ESTADOS UNIDOS | Administração Trump pondera proibir viagens com passaporte a pais com dívidas de pensão de alimentos

Os pais nos Estados Unidos da América que devam montantes significativos de pensão de alimentos poderão em breve ver-se impedidos de viajar para o estrangeiro, numa altura em que as autoridades federais se preparam para reforçar substancialmente a aplicação de uma lei com décadas de existência. A notícia é avançada pela agência Associated Press.

O Governo norte-americano prepara-se para alargar e intensificar um regulamento com 30 anos que permite ao Governo federal revogar passaportes americanos até que os valores em dívida sejam liquidados, segundo três responsáveis dos EUA.

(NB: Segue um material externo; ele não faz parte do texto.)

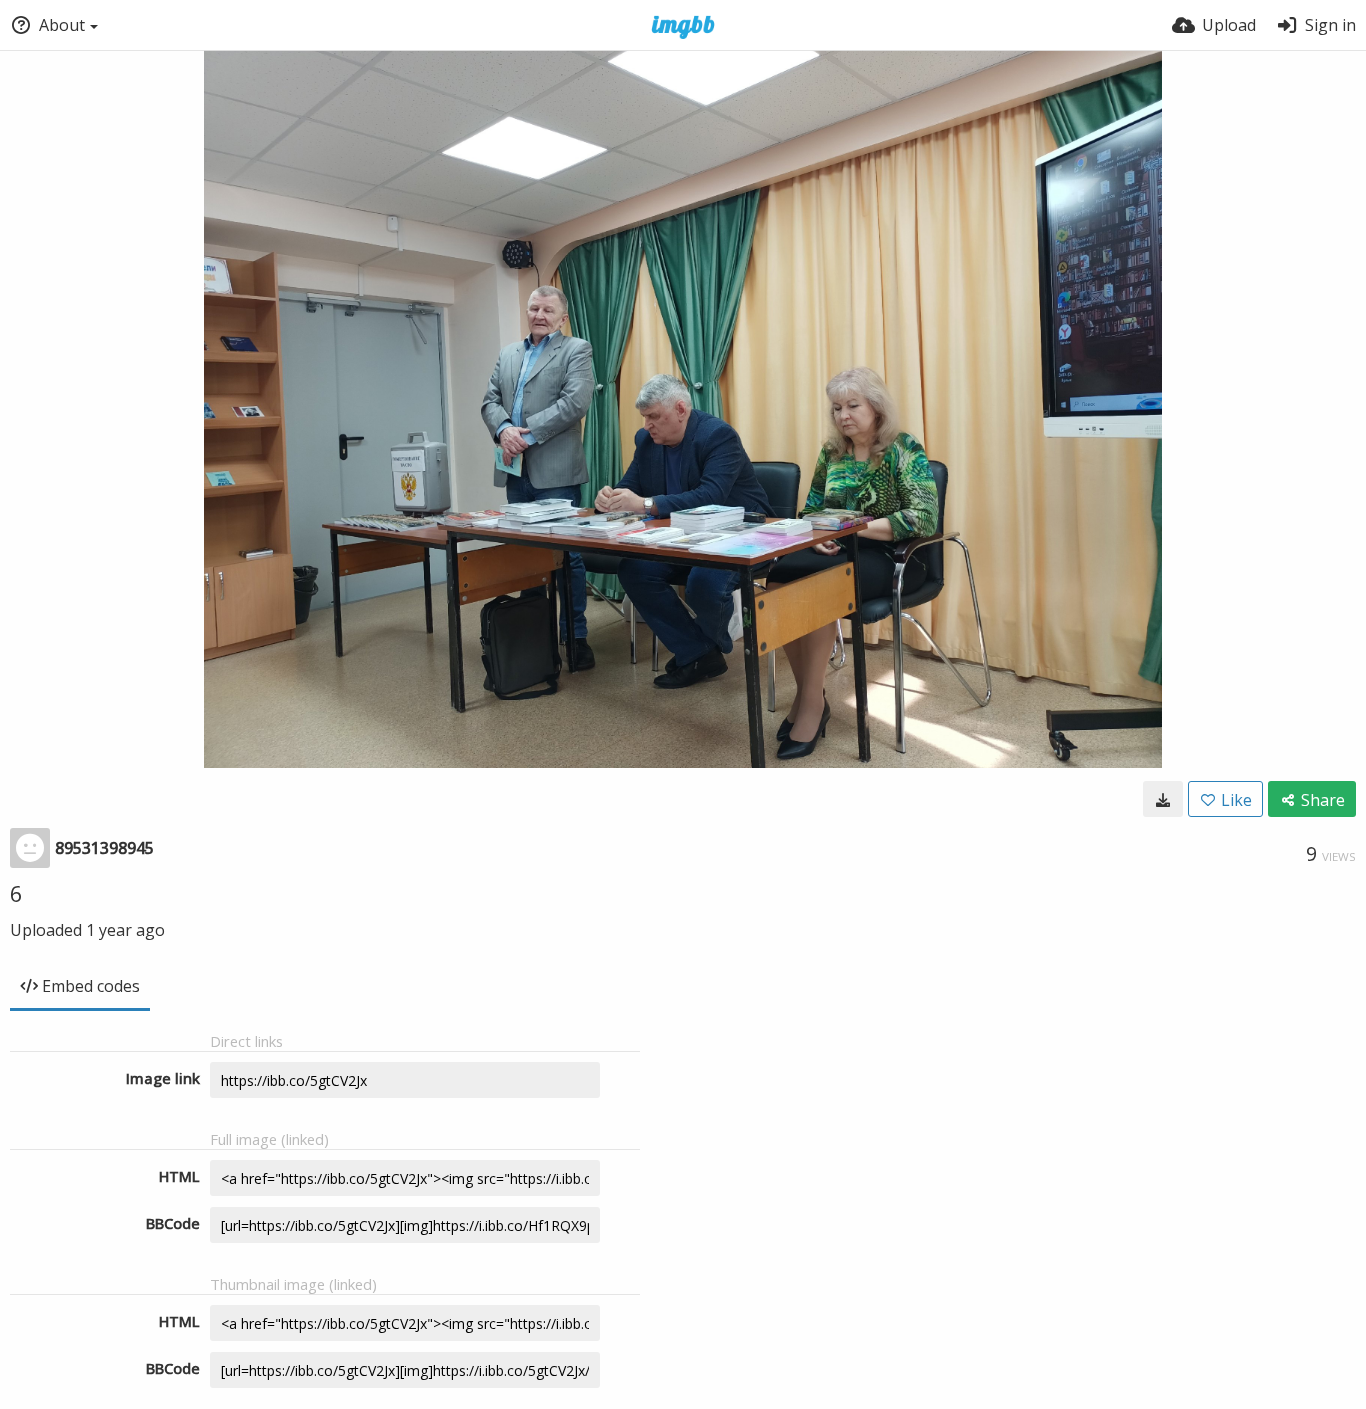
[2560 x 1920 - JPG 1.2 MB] (1163, 799)
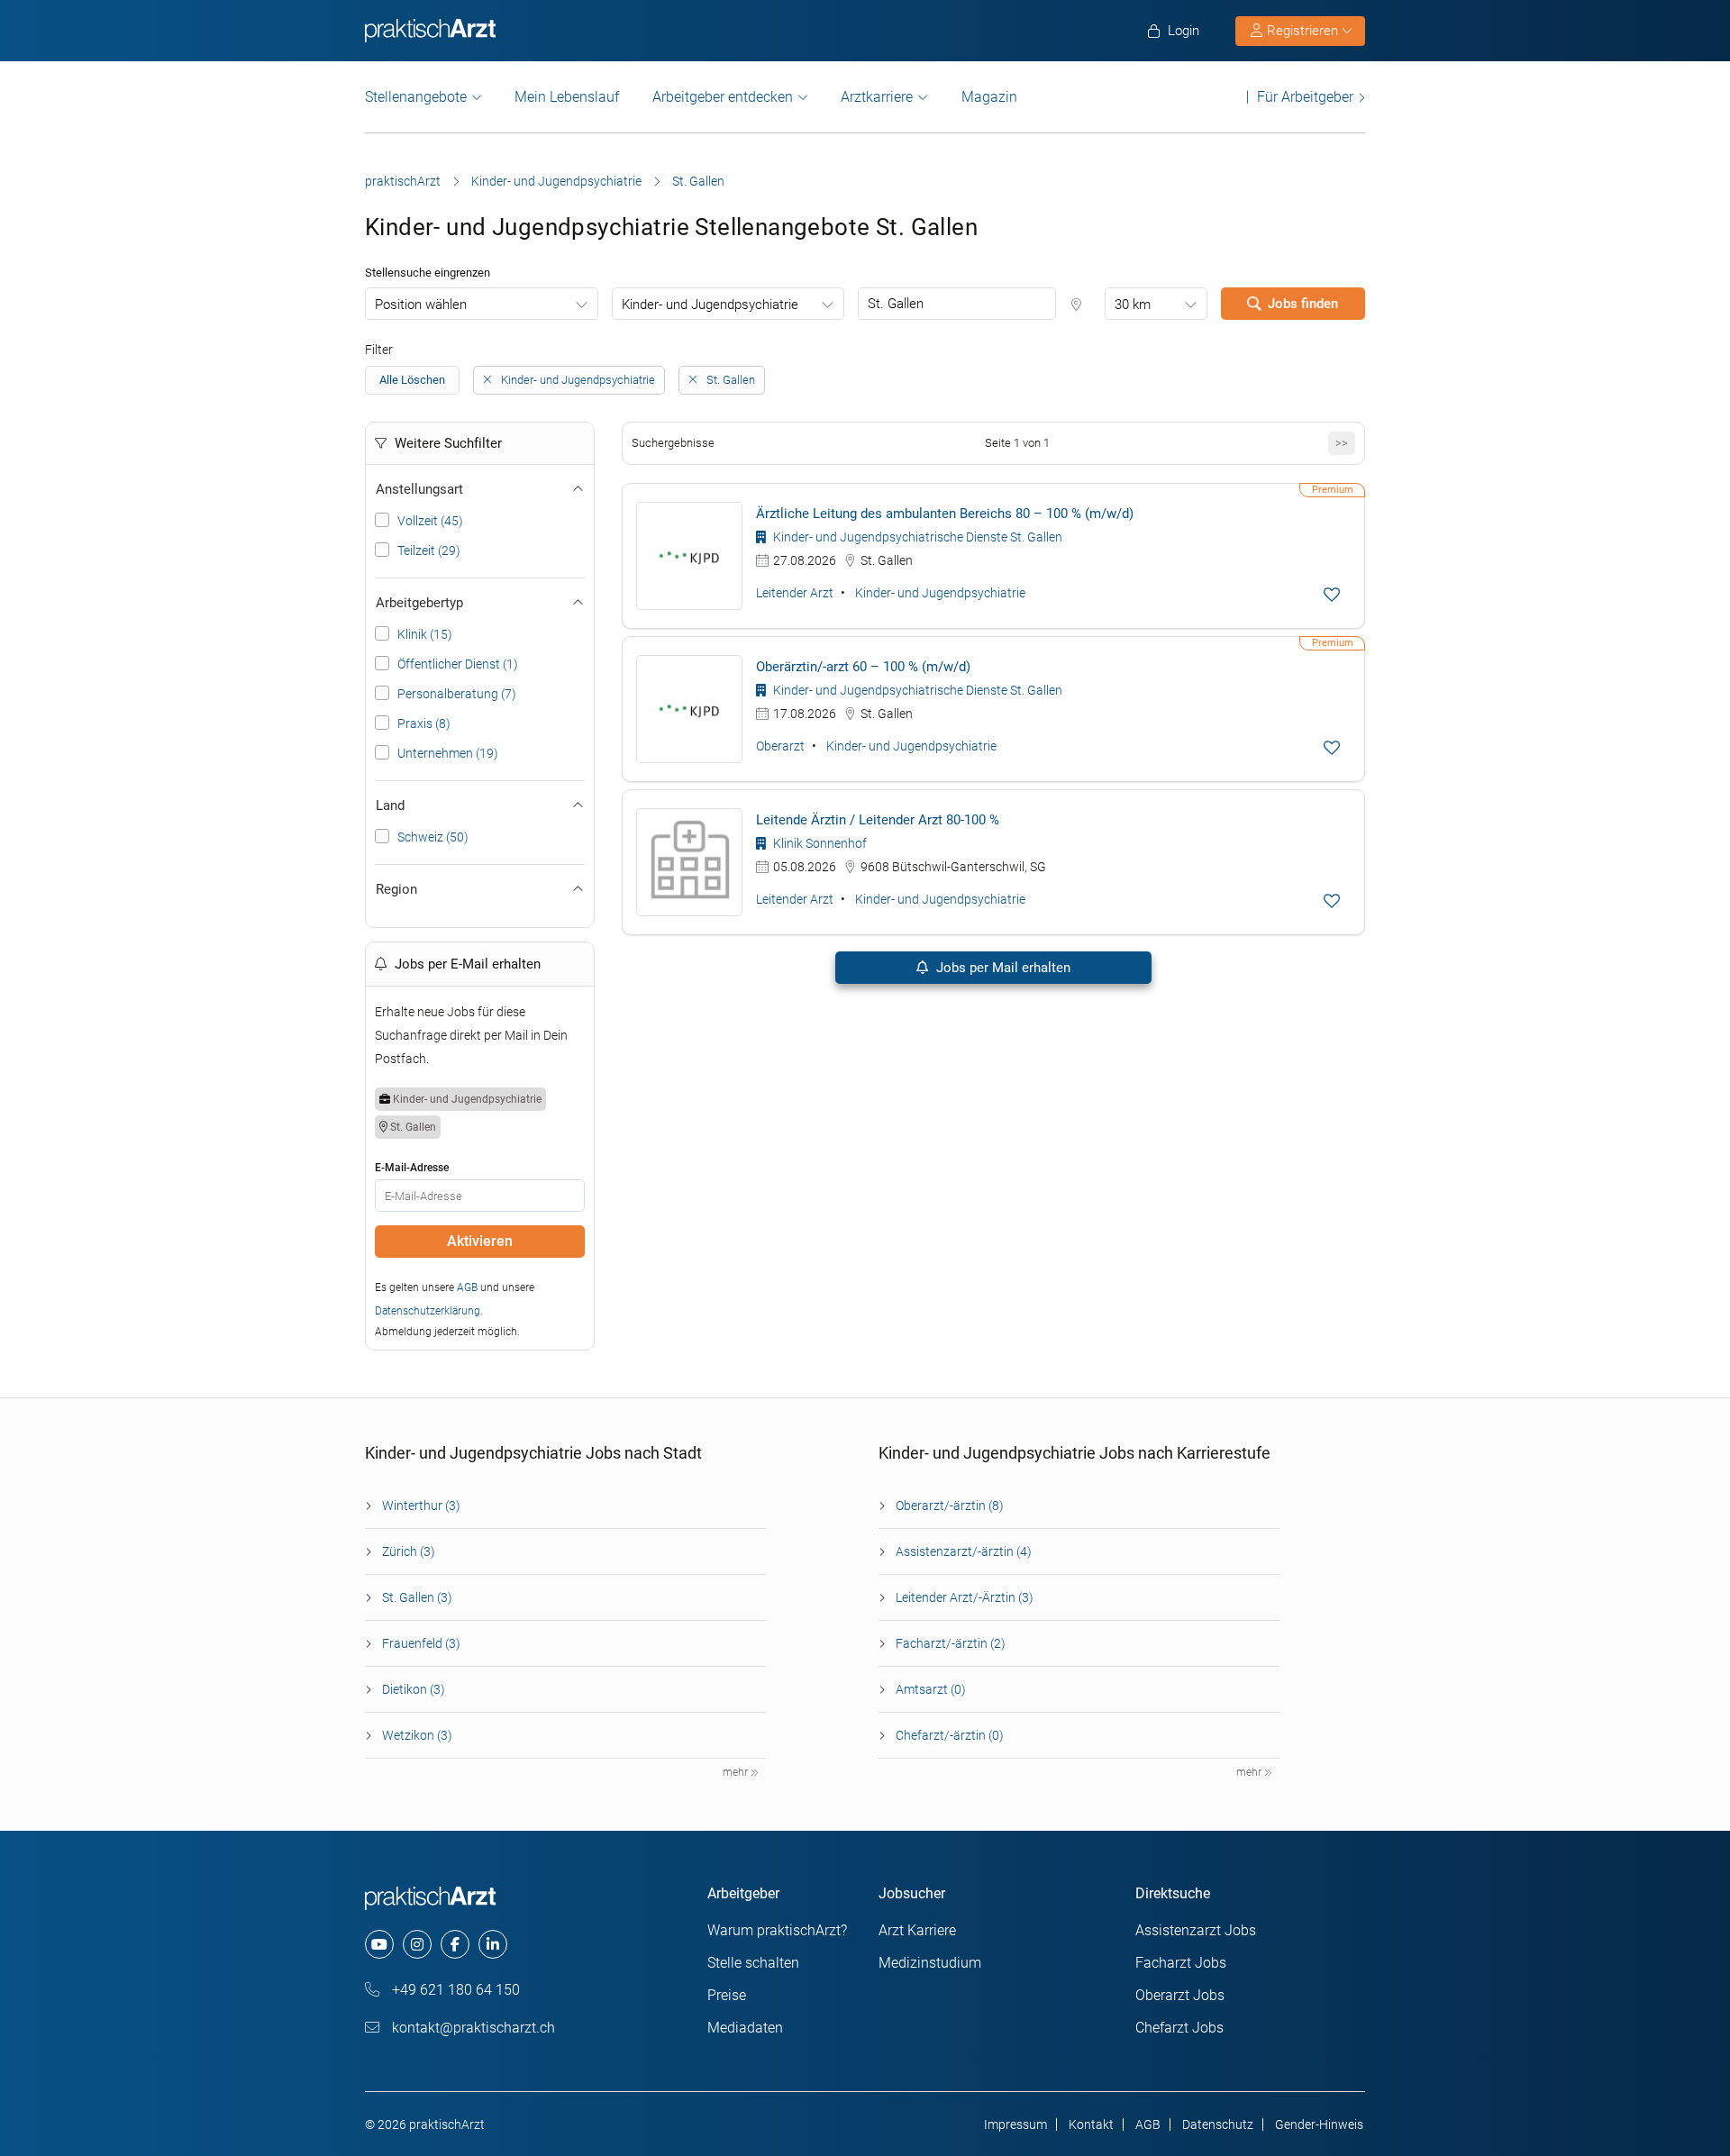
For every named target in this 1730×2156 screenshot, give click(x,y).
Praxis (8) (424, 723)
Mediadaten (745, 2027)
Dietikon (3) (413, 1689)
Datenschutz (1217, 2124)
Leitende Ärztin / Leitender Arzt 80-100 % (877, 820)
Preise (726, 1995)
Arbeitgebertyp (419, 603)
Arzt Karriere (917, 1930)
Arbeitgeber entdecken (722, 97)
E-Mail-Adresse (412, 1167)
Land (390, 805)
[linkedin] (492, 1944)
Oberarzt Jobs (1180, 1995)
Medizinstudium (930, 1962)
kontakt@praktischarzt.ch (471, 2027)
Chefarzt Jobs (1179, 2027)
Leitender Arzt (794, 593)
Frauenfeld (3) (421, 1643)
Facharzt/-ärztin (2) (951, 1643)
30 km (1133, 304)
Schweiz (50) (433, 837)
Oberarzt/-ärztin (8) (950, 1505)
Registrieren (1302, 31)
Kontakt (1091, 2124)
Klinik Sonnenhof (818, 843)
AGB (467, 1287)
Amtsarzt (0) (931, 1689)
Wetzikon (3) (417, 1735)
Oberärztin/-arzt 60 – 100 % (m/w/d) (863, 667)
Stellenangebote (416, 97)
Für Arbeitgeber (1305, 97)
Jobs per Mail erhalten (1001, 968)
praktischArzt (403, 181)
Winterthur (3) (421, 1505)
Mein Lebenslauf (566, 97)
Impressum (1015, 2124)
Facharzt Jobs (1180, 1962)
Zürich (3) (408, 1551)
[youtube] (379, 1944)
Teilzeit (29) (428, 550)
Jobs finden (1303, 304)
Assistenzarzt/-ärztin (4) (964, 1551)
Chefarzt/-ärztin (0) (950, 1735)
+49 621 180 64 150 (454, 1989)
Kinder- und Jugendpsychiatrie (556, 181)
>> (1341, 443)
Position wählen (421, 304)
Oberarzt (780, 746)
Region (396, 889)
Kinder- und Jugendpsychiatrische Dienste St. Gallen (916, 537)
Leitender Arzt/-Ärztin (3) (964, 1597)
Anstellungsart (419, 489)
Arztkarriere (877, 97)
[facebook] (455, 1944)
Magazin (989, 97)
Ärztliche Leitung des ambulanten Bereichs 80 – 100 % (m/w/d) (945, 513)
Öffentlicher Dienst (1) (457, 664)
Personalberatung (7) (456, 694)
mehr (737, 1772)
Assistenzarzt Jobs (1195, 1930)
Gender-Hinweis (1319, 2124)
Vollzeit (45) (430, 521)
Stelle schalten (753, 1962)
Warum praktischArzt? (777, 1930)
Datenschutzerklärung (427, 1311)
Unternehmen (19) (447, 753)
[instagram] (417, 1944)
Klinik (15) (424, 634)
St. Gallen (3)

Embora a legislação federal de 1996 já permitisse a revogação de passaportes por falta de pagamento de pensão de alimentos superior a 2.500 dólares, o Departamento de Estado actuava anteriormente apenas quando o cidadão solicitava a renovação do documento de viagem ou recorria a outros serviços consulares.

Isto significava que a aplicação da medida dependia de a própria pessoa iniciar contacto com o departamento para obter assistência.

Contudo, o Departamento prepara-se agora para revogar passaportes de forma pro-activa com base em dados partilhados pelo Departamento de Saúde e Serviços Humanos, afirmaram responsáveis familiarizados com o plano, sob anonimato, uma vez que a alteração ainda não foi anunciada publicamente.

Acredita-se que milhares de pessoas possam ser afectadas por esta mudança. Dado o número potencialmente elevado de devedores de pensão de alimentos que actualmente detêm passaporte, o Departamento de Estado aplicará a alteração por fases.

O primeiro grupo a ser afectado será composto por titulares de passaporte que devam mais de 100.000 dólares em pensões de alimentos em atraso, indicaram os responsáveis. Um deles afirmou que menos de 500 pessoas se enquadram nesse limiar e poderão evitar a revogação do passaporte caso celebrem um plano de pagamento com o Departamento de Saúde e Serviços Humanos após serem notificadas da revogação iminente.

O mesmo responsável reconheceu, contudo, que, caso o limiar venha a ser reduzido para um montante inferior em atraso, o número de afectados aumentará significativamente.

Não foi possível indicar quando eventuais alterações adicionais entrarão em vigor nem estimar quantas pessoas poderão então perder o passaporte.

Numa resposta enviada por correio electrónico à Associated Press sobre a alteração, o Departamento de Estado afirmou que “está a analisar opções para fazer cumprir uma lei de longa data destinada a impedir que aqueles que devem montantes substanciais de pensão de alimentos negligenciem as suas obrigações legais e morais para com os seus filhos”.

Acrescentou ainda: “É simples: pais incumpridores têm de pagar as pensões de alimentos em atraso”.

Desde que o Programa de Recusa de Passaporte foi criado com a aprovação, em 1996, da Lei da Responsabilidade Pessoal e Reconciliação de Oportunidades de Trabalho, a iniciativa já permitiu recuperar quase 621 milhões de dólares em pensões de alimentos em atraso, incluindo nove cobranças superiores a 300.000 dólares, segundo o Gabinete de Execução de Pensão de Alimentos do Departamento de Saúde e Serviços Humanos.

O Departamento de Saúde e Serviços Humanos não respondeu às questões sobre quantas pessoas se encontram actualmente em incumprimento.